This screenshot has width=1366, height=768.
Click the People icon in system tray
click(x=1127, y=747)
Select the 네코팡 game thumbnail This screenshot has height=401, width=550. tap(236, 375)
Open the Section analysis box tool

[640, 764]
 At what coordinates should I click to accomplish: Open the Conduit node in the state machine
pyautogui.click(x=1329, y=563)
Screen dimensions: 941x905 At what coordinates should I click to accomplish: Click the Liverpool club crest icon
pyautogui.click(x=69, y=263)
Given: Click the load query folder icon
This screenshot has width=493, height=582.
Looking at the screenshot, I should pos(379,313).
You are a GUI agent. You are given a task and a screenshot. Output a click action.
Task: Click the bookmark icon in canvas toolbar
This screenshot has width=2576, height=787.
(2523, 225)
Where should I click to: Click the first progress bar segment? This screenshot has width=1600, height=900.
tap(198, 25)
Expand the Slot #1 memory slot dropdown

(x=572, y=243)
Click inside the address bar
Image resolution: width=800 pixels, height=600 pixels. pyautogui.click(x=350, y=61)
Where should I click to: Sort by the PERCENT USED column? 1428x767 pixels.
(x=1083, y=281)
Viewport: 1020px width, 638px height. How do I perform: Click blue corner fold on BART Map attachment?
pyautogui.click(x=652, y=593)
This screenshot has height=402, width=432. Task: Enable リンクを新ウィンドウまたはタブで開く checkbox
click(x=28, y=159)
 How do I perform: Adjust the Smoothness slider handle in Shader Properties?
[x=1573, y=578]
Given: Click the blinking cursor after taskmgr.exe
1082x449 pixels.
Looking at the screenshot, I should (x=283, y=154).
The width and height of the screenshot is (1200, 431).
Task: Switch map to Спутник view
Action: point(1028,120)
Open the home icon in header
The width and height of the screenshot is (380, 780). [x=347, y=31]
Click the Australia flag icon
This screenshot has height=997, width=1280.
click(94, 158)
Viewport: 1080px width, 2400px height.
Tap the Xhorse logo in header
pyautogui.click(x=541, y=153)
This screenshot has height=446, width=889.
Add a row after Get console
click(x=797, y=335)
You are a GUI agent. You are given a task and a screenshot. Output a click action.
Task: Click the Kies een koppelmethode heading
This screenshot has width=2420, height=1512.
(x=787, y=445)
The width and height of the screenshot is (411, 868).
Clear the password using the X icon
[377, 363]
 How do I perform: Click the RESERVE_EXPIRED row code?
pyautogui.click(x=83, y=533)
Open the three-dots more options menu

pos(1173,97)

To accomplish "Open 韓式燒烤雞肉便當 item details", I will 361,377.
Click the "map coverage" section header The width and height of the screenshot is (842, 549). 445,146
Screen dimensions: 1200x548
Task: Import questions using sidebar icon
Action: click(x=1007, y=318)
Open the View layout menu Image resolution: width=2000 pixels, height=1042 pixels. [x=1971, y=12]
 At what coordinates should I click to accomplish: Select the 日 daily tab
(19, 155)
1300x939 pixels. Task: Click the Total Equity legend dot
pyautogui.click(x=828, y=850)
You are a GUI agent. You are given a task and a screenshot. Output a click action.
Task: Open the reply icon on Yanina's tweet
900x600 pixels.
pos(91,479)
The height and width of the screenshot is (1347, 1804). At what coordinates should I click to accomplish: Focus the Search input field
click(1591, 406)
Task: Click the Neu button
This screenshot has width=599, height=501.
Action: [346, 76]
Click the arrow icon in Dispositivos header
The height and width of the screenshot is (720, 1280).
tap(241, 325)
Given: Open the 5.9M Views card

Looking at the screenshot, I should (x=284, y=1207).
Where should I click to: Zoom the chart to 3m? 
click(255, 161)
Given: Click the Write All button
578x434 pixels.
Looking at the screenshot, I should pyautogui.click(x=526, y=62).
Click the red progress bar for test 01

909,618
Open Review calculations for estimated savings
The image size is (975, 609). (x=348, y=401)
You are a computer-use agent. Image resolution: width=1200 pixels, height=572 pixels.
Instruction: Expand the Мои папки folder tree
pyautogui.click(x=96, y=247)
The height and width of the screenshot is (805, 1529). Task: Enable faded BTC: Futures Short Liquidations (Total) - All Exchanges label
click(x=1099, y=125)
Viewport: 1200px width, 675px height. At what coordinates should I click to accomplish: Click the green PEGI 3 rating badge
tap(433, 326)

______

## Description of the task
Would you write the material out again, exactly as given above?

## Answer to the exercise
This screenshot has width=1366, height=768.
Click the People icon in system tray
click(x=1127, y=747)
Select the 네코팡 game thumbnail This screenshot has height=401, width=550. tap(236, 375)
Open the Section analysis box tool

[640, 764]
 At what coordinates should I click to accomplish: Open the Conduit node in the state machine
pyautogui.click(x=1329, y=563)
Screen dimensions: 941x905 At what coordinates should I click to accomplish: Click the Liverpool club crest icon
pyautogui.click(x=69, y=263)
Given: Click the load query folder icon
This screenshot has width=493, height=582.
Looking at the screenshot, I should pos(379,313).
You are a GUI agent. You are given a task and a screenshot. Output a click action.
Task: Click the bookmark icon in canvas toolbar
This screenshot has width=2576, height=787.
(2523, 225)
Where should I click to: Click the first progress bar segment? This screenshot has width=1600, height=900.
tap(198, 25)
Expand the Slot #1 memory slot dropdown

(x=572, y=243)
Click inside the address bar
Image resolution: width=800 pixels, height=600 pixels. pyautogui.click(x=350, y=61)
Where should I click to: Sort by the PERCENT USED column? 1428x767 pixels.
(x=1083, y=281)
Viewport: 1020px width, 638px height. How do I perform: Click blue corner fold on BART Map attachment?
pyautogui.click(x=652, y=593)
This screenshot has height=402, width=432. Task: Enable リンクを新ウィンドウまたはタブで開く checkbox
click(x=28, y=159)
 How do I perform: Adjust the Smoothness slider handle in Shader Properties?
[x=1573, y=578]
Given: Click the blinking cursor after taskmgr.exe
1082x449 pixels.
Looking at the screenshot, I should (x=283, y=154).
The width and height of the screenshot is (1200, 431).
Task: Switch map to Спутник view
Action: point(1028,120)
Open the home icon in header
The width and height of the screenshot is (380, 780). [x=347, y=31]
Click the Australia flag icon
This screenshot has height=997, width=1280.
click(94, 158)
Viewport: 1080px width, 2400px height.
Tap the Xhorse logo in header
pyautogui.click(x=541, y=153)
This screenshot has height=446, width=889.
Add a row after Get console
click(x=797, y=335)
You are a GUI agent. You are given a task and a screenshot. Output a click action.
Task: Click the Kies een koppelmethode heading
This screenshot has width=2420, height=1512.
(x=787, y=445)
The width and height of the screenshot is (411, 868).
Clear the password using the X icon
[377, 363]
 How do I perform: Click the RESERVE_EXPIRED row code?
pyautogui.click(x=83, y=533)
Open the three-dots more options menu

pos(1173,97)

To accomplish "Open 韓式燒烤雞肉便當 item details", I will 361,377.
Click the "map coverage" section header The width and height of the screenshot is (842, 549). 445,146
Screen dimensions: 1200x548
Task: Import questions using sidebar icon
Action: click(x=1007, y=318)
Open the View layout menu Image resolution: width=2000 pixels, height=1042 pixels. [x=1971, y=12]
 At what coordinates should I click to accomplish: Select the 日 daily tab
(19, 155)
1300x939 pixels. Task: Click the Total Equity legend dot
pyautogui.click(x=828, y=850)
You are a GUI agent. You are given a task and a screenshot. Output a click action.
Task: Open the reply icon on Yanina's tweet
900x600 pixels.
pos(91,479)
The height and width of the screenshot is (1347, 1804). At what coordinates should I click to accomplish: Focus the Search input field
click(1591, 406)
Task: Click the Neu button
This screenshot has width=599, height=501.
Action: [346, 76]
Click the arrow icon in Dispositivos header
The height and width of the screenshot is (720, 1280).
tap(241, 325)
Given: Open the 5.9M Views card

Looking at the screenshot, I should (x=284, y=1207).
Where should I click to: Zoom the chart to 3m? 
click(255, 161)
Given: Click the Write All button
578x434 pixels.
Looking at the screenshot, I should pyautogui.click(x=526, y=62).
Click the red progress bar for test 01

909,618
Open Review calculations for estimated savings
The image size is (975, 609). (x=348, y=401)
You are a computer-use agent. Image resolution: width=1200 pixels, height=572 pixels.
Instruction: Expand the Мои папки folder tree
pyautogui.click(x=96, y=247)
The height and width of the screenshot is (805, 1529). Task: Enable faded BTC: Futures Short Liquidations (Total) - All Exchanges label
click(x=1099, y=125)
Viewport: 1200px width, 675px height. At what coordinates should I click to accomplish: Click the green PEGI 3 rating badge
tap(433, 326)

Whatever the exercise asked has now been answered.